● **TASK DESCRIPTION**: Reproduce exactly, and only, the lines running from the start of the entries below to the line containing "Click the chat bubble status icon".

● **STORED DATA**:
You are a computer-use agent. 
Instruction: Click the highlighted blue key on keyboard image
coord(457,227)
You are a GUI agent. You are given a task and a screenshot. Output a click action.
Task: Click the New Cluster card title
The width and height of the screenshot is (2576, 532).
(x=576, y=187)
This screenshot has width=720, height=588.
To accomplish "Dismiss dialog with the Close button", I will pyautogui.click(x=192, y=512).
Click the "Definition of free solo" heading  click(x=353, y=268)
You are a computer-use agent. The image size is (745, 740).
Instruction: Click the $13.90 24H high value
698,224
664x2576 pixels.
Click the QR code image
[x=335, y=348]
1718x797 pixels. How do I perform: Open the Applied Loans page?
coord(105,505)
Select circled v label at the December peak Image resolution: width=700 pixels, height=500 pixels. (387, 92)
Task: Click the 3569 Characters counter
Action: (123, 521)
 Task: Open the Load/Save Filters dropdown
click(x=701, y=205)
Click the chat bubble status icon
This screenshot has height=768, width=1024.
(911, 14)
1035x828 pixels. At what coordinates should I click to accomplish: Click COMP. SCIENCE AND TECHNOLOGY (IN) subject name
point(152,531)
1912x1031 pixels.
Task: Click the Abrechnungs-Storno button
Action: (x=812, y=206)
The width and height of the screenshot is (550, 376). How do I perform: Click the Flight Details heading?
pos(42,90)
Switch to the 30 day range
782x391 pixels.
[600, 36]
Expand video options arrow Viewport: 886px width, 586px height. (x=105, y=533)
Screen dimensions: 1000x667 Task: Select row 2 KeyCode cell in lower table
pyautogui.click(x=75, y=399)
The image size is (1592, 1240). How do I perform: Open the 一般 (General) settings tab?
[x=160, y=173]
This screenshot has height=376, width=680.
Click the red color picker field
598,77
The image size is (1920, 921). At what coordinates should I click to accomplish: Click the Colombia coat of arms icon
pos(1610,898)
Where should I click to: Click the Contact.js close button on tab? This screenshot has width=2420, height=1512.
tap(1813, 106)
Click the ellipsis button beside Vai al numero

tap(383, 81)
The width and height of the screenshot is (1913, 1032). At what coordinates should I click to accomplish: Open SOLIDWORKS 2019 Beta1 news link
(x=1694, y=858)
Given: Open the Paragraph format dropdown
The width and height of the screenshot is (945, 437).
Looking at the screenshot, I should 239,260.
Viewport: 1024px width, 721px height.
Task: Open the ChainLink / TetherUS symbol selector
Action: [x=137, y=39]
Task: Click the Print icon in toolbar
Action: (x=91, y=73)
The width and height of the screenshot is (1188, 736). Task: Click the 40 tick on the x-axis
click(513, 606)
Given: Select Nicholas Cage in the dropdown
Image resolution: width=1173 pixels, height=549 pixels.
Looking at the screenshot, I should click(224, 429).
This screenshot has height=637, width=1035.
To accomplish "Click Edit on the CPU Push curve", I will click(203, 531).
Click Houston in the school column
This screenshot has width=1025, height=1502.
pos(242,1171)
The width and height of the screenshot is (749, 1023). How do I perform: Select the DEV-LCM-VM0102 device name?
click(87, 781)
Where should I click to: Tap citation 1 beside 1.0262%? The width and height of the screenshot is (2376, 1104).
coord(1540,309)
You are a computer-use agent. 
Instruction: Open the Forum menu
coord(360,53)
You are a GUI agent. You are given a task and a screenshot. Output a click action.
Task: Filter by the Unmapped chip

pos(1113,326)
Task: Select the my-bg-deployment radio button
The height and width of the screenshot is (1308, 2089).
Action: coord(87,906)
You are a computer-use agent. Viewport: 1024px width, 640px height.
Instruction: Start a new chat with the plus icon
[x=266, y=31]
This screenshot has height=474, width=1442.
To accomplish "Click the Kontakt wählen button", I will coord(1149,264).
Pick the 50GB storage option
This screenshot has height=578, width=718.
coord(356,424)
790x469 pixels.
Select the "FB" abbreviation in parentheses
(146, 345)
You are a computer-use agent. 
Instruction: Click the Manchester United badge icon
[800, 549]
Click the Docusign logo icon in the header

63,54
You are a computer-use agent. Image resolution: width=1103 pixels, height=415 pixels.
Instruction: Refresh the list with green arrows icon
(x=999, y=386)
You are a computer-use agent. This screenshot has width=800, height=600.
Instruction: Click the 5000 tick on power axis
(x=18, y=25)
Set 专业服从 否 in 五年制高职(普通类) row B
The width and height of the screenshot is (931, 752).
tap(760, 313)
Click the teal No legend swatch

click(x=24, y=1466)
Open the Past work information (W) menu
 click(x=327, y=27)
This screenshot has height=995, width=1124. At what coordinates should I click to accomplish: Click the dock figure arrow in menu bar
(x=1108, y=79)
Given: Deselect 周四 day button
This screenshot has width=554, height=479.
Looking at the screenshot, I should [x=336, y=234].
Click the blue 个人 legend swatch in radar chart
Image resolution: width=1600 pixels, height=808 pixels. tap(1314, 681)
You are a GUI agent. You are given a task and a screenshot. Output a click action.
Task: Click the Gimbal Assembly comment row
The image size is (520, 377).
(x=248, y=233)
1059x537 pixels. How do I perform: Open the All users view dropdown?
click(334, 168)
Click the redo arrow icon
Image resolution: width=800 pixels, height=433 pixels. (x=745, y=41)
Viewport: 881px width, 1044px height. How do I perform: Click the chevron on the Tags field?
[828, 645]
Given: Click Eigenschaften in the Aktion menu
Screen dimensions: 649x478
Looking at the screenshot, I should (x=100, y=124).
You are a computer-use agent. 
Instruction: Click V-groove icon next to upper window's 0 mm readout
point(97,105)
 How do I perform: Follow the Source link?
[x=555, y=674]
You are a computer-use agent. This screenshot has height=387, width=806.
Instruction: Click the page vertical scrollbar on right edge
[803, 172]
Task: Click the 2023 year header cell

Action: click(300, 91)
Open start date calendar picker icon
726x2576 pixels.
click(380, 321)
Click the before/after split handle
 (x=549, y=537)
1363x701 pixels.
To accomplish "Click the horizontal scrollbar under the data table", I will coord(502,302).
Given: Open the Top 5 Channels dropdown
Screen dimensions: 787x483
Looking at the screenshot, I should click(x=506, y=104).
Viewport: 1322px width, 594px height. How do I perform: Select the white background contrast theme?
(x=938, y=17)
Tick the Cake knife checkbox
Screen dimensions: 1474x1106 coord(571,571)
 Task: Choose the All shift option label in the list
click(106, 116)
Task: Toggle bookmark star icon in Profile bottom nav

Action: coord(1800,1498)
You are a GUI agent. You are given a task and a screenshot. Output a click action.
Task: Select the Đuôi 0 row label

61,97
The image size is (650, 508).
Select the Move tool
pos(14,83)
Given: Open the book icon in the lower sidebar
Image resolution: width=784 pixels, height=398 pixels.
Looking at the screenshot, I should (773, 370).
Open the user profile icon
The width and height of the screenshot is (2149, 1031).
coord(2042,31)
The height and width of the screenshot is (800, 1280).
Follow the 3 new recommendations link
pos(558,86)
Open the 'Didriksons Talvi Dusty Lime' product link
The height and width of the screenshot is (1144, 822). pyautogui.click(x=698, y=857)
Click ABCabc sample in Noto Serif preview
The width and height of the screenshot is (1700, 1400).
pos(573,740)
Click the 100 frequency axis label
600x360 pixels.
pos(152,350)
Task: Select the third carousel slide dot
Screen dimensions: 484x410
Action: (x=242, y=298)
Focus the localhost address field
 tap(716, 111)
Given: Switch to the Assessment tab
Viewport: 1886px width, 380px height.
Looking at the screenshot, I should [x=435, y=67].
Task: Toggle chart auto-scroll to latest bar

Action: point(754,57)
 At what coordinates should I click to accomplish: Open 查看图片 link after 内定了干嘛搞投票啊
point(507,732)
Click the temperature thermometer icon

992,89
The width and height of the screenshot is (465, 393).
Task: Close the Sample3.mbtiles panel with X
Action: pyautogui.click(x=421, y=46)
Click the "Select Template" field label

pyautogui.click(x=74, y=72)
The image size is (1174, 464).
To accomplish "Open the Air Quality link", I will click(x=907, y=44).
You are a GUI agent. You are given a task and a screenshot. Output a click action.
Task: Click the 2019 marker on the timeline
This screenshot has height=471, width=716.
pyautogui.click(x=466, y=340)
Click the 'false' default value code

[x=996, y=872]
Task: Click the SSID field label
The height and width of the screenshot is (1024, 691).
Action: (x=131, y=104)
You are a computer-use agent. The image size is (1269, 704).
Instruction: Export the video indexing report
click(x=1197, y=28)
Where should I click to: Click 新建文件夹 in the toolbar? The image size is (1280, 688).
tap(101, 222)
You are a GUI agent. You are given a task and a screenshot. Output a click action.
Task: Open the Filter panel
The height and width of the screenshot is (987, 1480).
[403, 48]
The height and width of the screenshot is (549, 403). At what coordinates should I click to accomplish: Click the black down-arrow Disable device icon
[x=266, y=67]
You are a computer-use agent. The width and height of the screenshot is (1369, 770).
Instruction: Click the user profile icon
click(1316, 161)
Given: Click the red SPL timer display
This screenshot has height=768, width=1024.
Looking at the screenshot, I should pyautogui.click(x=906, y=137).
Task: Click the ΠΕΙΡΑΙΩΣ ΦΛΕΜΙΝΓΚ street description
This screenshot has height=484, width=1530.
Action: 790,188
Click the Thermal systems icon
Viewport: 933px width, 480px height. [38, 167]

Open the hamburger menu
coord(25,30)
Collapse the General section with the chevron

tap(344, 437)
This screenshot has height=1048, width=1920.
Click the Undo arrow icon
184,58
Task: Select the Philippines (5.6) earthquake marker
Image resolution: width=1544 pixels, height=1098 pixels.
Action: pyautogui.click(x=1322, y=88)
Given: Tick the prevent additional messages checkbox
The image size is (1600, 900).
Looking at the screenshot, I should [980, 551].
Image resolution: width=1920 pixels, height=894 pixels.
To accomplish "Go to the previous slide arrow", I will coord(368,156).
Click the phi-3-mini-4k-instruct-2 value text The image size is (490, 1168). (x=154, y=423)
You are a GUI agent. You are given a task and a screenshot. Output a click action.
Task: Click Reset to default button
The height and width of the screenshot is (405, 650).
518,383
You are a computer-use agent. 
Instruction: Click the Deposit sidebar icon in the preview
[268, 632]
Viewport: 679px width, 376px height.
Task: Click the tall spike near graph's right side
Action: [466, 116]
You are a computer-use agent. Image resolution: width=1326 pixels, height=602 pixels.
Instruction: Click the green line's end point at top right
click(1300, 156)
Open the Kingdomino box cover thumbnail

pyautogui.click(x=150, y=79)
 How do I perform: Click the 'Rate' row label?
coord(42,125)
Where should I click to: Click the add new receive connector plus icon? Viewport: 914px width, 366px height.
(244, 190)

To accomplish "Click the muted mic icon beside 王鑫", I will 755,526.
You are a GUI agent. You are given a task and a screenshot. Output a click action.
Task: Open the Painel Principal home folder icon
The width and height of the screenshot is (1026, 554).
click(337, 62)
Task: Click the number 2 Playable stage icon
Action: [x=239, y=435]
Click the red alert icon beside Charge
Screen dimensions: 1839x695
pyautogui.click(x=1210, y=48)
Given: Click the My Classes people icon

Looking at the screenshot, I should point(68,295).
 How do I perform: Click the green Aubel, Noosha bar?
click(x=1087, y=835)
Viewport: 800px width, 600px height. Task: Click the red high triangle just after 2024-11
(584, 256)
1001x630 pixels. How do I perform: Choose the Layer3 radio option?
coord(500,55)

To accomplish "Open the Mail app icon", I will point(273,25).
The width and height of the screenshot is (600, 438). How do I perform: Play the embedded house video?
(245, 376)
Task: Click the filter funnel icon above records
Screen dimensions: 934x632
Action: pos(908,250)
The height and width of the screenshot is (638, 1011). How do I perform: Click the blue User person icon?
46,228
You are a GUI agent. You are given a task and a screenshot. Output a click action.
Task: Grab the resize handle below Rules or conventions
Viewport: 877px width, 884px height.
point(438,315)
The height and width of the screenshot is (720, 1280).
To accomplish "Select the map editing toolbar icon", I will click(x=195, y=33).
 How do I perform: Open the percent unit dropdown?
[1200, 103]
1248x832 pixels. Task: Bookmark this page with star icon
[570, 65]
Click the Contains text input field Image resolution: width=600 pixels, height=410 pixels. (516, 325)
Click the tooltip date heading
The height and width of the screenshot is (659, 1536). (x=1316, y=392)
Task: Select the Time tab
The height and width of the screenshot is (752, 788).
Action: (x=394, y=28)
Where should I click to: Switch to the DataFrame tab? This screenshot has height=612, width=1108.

● **RESPONSE TO THIS EXERCISE**:
You are a computer-use agent. 
Instruction: Click the highlighted blue key on keyboard image
coord(457,227)
You are a GUI agent. You are given a task and a screenshot. Output a click action.
Task: Click the New Cluster card title
The width and height of the screenshot is (2576, 532).
(x=576, y=187)
This screenshot has width=720, height=588.
To accomplish "Dismiss dialog with the Close button", I will pyautogui.click(x=192, y=512).
Click the "Definition of free solo" heading  click(x=353, y=268)
You are a computer-use agent. The image size is (745, 740).
Instruction: Click the $13.90 24H high value
698,224
664x2576 pixels.
Click the QR code image
[x=335, y=348]
1718x797 pixels. How do I perform: Open the Applied Loans page?
coord(105,505)
Select circled v label at the December peak Image resolution: width=700 pixels, height=500 pixels. (387, 92)
Task: Click the 3569 Characters counter
Action: (123, 521)
 Task: Open the Load/Save Filters dropdown
click(x=701, y=205)
Click the chat bubble status icon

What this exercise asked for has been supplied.